Llegar navegando a Thorshavn había sido una hazaña…
Hubo que lidiar con las olas brutales del Atlántico Norte y el saberse insignificante en medio de un maremoto.
Lo de mirar un punto fijo como había dicho el viejo lobo de mar Knud Andersen, no resultaba, menos aún mirar a los islandeses que, sentados en el piso, devoraban guiso de pescado indiferentes a las arcadas del resto de los tripulantes.
Por suerte la tormenta se fue debilitando y, cuando las plataformas petroleras, como dragones marinos con sus lenguas de fuego quedaron muy atrás, al fin las vimos…
Eran las islas Feroe (Føroyar, Islas de corderos). Emergían en el medio del mar, remotas y verdes entre Islandia y Noruega, hilvanadas de rocas, precipicios, ovejas y de cabras serpenteando por senderos imposibles…
Mochila al hombro, nuestro viaje arrancó al amanecer con un escándalo de aves en los acantilados.
Andar, pescar, trepar, cubrirse de la lluvia, acampar, esperar a que la niebla se disipara, hacer fuego y la lluvia otra vez…
Así se fueron sucediendo los días y al cabo de una semana, toda nuestra ropa estaba mojada. No habíamos vuelto a ver otra cosa que el verde y la inmensidad del mar desde la altura. Ni una oveja, ni una cabaña, ni el eco de un grito lejano allá abajo…
Girando el mapa del derecho y del revés terminamos por aceptar que estábamos perdidos. No sabíamos cómo ni por dónde volver. La perspectiva nos jugaba una mala pasada. Las líneas de fuga mentían. Cada vez que creíamos haber encontrado un sendero, resultaba un peñasco suicida. Empecé a sentir el miedo y la certeza de que la montaña nos quería devorar.
Entonces sucedió algo… Fue en la mañana del séptimo día.
De pronto, de la nada misma, apareció un nene con una pelota. Tendría unos 10 años y nos estaba mirando. Como si toda la civilización hubiera estado condensada en él, nos acercamos esperanzados. Hablaba feroés, nosotros danés. No nos entendíamos, pero sí comprendió la palabra agua. Nos hizo señas para que lo siguiéramos… Al cabo de un rato apareció una oveja negra, luego una blanca y lejos, algunas más. Nos señaló algo y cuando miramos en esa dirección apareció una casa que hasta ese momento era invisible.
Su madre y su padre salieron a recibirnos y nos entregamos de lleno a su hospitalidad.
El nene me miraba y sonreía, y yo le sonreía a él.
Me senté en un extremo de la mesa rústica. En el otro extremo, del lado contrario, se sentó el nene. Había una diagonal perfecta entre los dos trazada por nuestras mutuas sonrisas. El trazado se interrumpió un instante cuando su mamá apoyó una fuente humeante en el centro. Eran albóndigas gigantes de oveja.

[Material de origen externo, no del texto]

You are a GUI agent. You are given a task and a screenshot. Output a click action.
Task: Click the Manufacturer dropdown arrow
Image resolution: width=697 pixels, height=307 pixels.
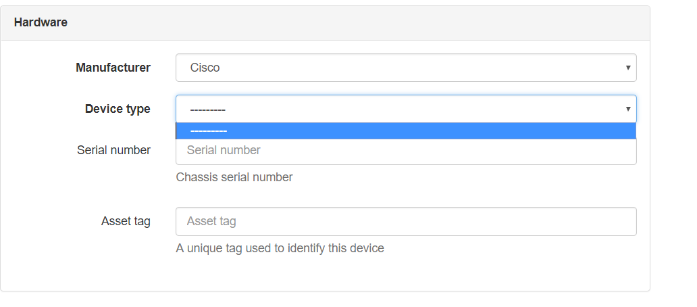click(x=627, y=68)
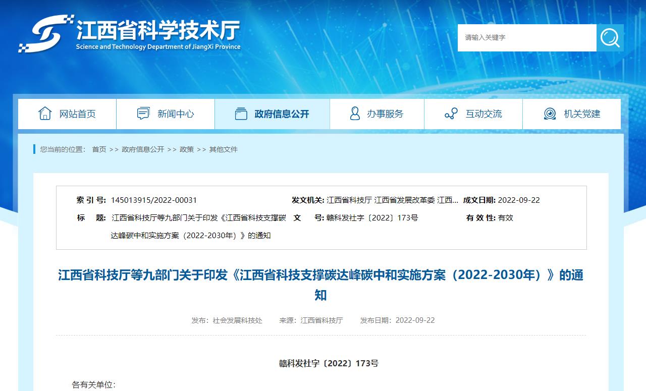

El nene me sonreía y yo le respondía.
Luego vinieron tiras de carne de oveja secada al aire, escamas de pescado seco y grasa de ballena salada.
Mientras comíamos el nene y yo nos mirábamos y sonreíamos. La traza era nuestra. Una diagonal de sonrisas en las Islas de los Corderos.
Hacia los postres el padre trajo aquavit casero y los mayores bebimos con los cachetes colorados.
El nene no me sacaba los ojos de encima…
De pronto se acercó a su mamá y le dijo un secreto al oído. Se hizo un silencio expectante. La madre me miró y tradujo en un danés extraño:
- Mi hijo dice que usted se parece a Maradona.
- Pero qué casualidad! Dígale a su hijo que yo vengo justamente del mismo país que Maradona, soy argentina.
Los ojos chispeantes del nene no le entraban en la cara.
- Y dice que tiene el mismo pelo, agregó la mamá vocera.
Todos nos reímos cómplices… y yo tuve la certeza de que ese nene a partir de ese momento creería que todxs lxs argentinxs teníamos pelo negro y crespo.
El adentro era inconmensurablemente acogedor, pero el afuera reclamaba caminos de regreso. Nos marcaron el mapa y nos llenaron la mochila de manjares insulares.
Ya fuera de la casa nos abrazamos como amigos de toda la vida.
El nene también. Nuestra traza diagonal de sonrisas contenía ahora otra historia adicional.
Me alejé pensando en el Diego y en su don de llegar a los confines.
Nos dimos vuelta para darles el último adiós y vi que el nene tenía la pelota bajo el brazo. Sabía que no volvería a verlo, pero me alegraba haber podido ensanchar juntos un poquito el arco de su sueño. Él, mi Dieguito feroés, yo, su Maradona.
Lo saludé con la mano, que no era la de dios. Luego miré el horizonte marino detrás de él y supe que más allá solo estaba el círculo polar ártico.